▶ SUPPLIED PASSAGE:
Scripter Dave Wood returned for #6’s first story. ‘Captives of the Space Circus’ has the boys kidnapped from Earth to perform in a interplanetary show, but the evil ringmaster is promptly outfoxed and the team returns for Ed Herron’s mystic saga ‘The Sorceress of Forbidden Valley’, as June becomes an amnesiac puppet in a power struggle between a fugitive gangster and a ruthless feudal potentate.
There are also two stories in #7. Herron scripted both the relatively straightforward alien-safari tale ‘The Beasts from Planet 9’ and much more intriguing ‘Isle of No Return’ with the team confronting a scientific bandit before his shrinking ray leaves them permanently mouse-sized.
Issue #8 is a magnificent finale to a superb run, as Kirby & Wally Wood go out in style via two gripping spectaculars (both of which introduce menaces who would return to bedevil the team in future tales).
‘The Man Who Stole the Future’ by Dave Wood, Kirby and the (unrelated) Wally, introduces Drabny – a mastermind who steals mystic artefacts and conquers a small nation before the lads hand him his marching orders. This is a tale of blistering battles and uncharacteristic, if welcome, comedy, but the true gem is science fiction tour-de-force ‘Prisoners of the Robot Planet’, with art by Kirby & Wally, and most probably written by Kirby & Herron. Petitioned by a desperate alien, the Challs travel to his distant world to liberate the population from bondage to their own robotic servants, who have risen in revolt under the command of fearsome automaton Kra.

▶ STORED RECORDS:

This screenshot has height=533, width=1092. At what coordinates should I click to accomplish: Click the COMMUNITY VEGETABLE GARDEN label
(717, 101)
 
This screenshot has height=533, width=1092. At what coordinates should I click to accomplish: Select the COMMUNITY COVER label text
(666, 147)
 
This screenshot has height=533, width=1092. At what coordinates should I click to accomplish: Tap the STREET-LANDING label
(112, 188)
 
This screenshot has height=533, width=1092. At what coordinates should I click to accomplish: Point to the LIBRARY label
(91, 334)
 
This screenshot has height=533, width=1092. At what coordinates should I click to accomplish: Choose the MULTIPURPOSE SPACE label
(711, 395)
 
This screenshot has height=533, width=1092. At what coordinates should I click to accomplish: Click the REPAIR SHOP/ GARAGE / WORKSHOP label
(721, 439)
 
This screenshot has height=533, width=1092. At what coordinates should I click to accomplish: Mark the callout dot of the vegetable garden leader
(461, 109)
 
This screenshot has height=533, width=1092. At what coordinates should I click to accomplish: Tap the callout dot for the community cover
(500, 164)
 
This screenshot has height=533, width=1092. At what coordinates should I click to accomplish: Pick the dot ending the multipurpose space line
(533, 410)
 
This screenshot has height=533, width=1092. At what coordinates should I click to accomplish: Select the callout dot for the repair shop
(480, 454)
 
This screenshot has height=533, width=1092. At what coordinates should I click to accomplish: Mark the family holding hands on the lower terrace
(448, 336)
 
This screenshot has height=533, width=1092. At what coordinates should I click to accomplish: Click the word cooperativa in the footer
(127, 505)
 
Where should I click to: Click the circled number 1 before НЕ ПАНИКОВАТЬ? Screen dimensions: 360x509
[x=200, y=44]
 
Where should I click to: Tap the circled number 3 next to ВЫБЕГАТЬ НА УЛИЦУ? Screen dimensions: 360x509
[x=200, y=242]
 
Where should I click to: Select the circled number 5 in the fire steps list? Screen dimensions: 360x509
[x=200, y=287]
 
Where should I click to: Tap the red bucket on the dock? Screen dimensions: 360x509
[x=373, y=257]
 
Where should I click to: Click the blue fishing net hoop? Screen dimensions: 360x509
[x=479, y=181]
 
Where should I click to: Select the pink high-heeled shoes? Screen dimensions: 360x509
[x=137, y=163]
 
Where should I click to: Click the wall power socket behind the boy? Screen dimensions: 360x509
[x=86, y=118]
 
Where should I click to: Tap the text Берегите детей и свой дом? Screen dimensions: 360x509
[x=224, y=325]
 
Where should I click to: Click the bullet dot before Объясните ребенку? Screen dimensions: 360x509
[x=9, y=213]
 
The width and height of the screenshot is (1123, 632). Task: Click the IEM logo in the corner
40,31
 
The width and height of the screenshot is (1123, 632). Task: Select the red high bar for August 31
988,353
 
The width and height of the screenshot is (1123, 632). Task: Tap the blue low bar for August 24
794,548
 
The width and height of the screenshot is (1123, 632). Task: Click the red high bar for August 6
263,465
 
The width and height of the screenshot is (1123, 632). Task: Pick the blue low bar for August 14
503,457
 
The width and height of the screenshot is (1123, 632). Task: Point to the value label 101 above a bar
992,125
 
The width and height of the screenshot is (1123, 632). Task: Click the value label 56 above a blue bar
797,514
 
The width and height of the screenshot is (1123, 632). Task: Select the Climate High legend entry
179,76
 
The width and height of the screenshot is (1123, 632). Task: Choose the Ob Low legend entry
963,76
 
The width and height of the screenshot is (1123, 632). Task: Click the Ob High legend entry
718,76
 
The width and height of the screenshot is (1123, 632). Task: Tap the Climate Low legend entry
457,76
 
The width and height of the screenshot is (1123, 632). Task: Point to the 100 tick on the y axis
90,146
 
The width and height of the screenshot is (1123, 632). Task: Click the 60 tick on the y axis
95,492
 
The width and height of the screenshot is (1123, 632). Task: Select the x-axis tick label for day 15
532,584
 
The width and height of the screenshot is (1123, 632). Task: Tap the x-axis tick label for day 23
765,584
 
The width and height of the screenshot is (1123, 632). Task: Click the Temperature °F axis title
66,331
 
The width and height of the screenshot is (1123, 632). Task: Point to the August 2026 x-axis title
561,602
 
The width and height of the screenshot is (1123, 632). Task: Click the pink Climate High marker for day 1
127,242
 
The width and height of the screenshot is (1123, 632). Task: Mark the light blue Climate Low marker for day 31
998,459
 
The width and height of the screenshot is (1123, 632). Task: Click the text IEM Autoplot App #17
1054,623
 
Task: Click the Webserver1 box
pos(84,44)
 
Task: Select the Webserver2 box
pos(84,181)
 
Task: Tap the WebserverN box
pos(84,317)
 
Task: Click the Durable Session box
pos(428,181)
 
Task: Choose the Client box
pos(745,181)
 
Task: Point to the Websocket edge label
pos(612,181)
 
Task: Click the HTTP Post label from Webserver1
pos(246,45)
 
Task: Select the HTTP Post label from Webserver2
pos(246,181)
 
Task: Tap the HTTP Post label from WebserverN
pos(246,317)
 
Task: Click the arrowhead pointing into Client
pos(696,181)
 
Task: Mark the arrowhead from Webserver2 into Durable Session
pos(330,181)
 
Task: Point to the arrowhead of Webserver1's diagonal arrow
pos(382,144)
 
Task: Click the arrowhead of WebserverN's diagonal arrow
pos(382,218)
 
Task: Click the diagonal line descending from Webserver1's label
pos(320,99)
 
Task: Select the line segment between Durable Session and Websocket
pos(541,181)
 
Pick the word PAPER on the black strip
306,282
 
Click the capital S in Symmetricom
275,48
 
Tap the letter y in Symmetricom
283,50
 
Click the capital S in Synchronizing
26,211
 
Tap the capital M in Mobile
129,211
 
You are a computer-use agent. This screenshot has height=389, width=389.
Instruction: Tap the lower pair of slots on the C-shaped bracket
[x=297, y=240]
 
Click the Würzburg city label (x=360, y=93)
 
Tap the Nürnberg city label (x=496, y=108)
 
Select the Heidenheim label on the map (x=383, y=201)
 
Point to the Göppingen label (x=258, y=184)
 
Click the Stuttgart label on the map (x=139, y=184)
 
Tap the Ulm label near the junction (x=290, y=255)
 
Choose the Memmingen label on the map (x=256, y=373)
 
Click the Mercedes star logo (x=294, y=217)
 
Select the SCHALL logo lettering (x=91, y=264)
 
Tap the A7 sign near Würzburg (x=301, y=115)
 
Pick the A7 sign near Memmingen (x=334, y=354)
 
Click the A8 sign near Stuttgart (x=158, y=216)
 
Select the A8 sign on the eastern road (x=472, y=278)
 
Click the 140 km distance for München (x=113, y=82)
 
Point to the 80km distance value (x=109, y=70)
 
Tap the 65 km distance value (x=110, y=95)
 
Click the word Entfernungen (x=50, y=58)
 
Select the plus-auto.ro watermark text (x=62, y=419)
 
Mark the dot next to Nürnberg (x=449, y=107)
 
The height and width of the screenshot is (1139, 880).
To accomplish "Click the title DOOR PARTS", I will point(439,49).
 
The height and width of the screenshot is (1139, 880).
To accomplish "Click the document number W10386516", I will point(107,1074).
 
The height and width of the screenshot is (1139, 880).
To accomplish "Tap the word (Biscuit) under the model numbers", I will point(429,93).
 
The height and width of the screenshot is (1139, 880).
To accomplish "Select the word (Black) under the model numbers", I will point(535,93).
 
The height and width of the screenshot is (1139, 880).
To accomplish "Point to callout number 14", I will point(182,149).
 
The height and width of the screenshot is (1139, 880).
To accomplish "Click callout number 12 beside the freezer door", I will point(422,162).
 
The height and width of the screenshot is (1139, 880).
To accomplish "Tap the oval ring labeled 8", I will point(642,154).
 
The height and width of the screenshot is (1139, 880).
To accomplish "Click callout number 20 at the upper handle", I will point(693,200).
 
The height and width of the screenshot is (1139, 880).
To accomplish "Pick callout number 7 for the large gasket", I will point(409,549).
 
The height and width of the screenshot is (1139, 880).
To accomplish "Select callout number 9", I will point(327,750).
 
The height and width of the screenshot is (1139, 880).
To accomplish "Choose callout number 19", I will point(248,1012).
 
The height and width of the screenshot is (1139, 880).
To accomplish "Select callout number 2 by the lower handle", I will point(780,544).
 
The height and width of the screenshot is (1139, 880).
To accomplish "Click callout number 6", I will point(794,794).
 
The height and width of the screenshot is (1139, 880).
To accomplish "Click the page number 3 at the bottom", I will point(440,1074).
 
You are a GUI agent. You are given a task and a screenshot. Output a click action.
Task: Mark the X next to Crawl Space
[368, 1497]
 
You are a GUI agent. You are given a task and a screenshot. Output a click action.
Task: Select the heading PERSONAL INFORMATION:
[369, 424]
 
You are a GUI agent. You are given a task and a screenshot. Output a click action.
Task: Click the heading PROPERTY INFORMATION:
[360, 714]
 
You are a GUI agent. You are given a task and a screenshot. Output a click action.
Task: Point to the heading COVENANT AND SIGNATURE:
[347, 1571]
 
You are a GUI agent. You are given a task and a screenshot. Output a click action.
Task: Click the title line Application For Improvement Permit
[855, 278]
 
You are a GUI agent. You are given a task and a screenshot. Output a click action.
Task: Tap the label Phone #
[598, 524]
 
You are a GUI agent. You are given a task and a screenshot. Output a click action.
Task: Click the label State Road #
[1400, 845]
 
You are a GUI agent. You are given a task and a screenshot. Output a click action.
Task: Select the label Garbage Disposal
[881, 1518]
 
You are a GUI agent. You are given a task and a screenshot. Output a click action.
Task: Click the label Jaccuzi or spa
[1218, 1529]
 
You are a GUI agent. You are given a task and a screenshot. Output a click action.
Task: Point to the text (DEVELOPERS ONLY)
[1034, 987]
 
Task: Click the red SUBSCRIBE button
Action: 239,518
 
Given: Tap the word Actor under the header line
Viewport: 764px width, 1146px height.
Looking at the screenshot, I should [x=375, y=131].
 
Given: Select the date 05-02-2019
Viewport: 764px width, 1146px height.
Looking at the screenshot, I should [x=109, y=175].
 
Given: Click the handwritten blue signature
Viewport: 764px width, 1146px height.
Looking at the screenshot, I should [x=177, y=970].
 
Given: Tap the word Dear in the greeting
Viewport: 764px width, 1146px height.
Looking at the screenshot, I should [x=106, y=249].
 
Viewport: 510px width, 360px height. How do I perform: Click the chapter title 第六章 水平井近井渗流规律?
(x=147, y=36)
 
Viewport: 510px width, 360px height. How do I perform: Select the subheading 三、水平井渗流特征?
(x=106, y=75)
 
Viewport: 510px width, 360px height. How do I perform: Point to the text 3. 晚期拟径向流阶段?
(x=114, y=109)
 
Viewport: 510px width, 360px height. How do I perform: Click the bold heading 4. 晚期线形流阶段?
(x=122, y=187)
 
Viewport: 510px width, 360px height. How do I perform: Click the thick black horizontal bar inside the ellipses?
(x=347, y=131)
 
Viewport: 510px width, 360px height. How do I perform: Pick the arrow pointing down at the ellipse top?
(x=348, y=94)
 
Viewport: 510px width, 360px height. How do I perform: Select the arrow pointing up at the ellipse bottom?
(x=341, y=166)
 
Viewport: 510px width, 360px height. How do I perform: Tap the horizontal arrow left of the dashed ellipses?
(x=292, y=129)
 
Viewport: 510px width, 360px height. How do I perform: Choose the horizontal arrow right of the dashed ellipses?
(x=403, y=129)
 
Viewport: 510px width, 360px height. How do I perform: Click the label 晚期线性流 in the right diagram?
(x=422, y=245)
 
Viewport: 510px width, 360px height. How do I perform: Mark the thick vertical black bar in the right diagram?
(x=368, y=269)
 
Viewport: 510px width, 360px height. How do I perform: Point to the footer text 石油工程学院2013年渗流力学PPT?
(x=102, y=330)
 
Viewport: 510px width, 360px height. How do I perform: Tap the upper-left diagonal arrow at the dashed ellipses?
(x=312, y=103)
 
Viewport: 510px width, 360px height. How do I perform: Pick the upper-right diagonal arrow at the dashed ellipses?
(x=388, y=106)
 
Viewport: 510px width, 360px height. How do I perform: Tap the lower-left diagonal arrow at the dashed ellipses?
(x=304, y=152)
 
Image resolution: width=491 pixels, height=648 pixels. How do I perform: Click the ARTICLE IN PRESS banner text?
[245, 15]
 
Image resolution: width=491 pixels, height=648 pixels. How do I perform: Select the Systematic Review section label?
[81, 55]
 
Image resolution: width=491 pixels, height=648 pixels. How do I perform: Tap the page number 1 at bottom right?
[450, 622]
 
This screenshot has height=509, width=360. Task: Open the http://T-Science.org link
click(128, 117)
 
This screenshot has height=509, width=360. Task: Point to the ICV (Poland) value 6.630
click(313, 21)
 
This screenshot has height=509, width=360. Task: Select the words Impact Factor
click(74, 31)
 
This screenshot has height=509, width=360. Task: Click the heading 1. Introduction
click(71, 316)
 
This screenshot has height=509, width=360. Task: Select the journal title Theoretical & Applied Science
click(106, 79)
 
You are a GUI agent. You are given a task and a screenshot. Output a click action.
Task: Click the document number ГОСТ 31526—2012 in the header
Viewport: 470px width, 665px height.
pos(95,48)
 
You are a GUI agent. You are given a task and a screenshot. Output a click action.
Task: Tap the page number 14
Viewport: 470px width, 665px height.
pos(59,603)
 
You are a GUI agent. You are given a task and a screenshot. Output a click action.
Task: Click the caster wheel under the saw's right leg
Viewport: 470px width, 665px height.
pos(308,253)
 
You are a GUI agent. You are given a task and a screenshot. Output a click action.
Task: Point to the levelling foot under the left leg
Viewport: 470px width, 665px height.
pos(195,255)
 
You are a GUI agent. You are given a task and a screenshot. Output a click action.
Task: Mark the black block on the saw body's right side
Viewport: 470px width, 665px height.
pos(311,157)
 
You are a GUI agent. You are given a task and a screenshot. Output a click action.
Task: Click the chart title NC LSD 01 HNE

▶ TASKS TO COMPLETE:
1/ In the comic-book review, what is the name of the automaton that commands the robots' revolt in 'Prisoners of the Robot Planet'?
2/ Write the next part of the comic-book review, picking up right after its final sentence.
The material above comes from a separate, unrelated source.

▶ TASK RESULTS:
1/ Kra

2/
These are classic adventures, told in a classical manner. Kirby developed a brilliantly feasible concept with which to work and heroically archetypical characters in cool pilot Ace Morgan, indomitable strongman Rocky, intellectual aquanaut “Prof”. Haley and daredevil acrobat Red Ryan. He then manipulated, mixed and matched an astounding blend of genres to display their talents and courage in unforgettable exploits that informed every team comic that followed, and certainly influenced his successive and landmark triumphs with Stan Lee. But then he left.
The Challengers would follow the Kirby model until cancellation in 1970, but, due to a dispute with Editor Jack Schiff the writer/artist resigned at the height of his powers. The Kirby magic was impossible to match, but as with all The King’s creations, every element was in place for the successors to run with.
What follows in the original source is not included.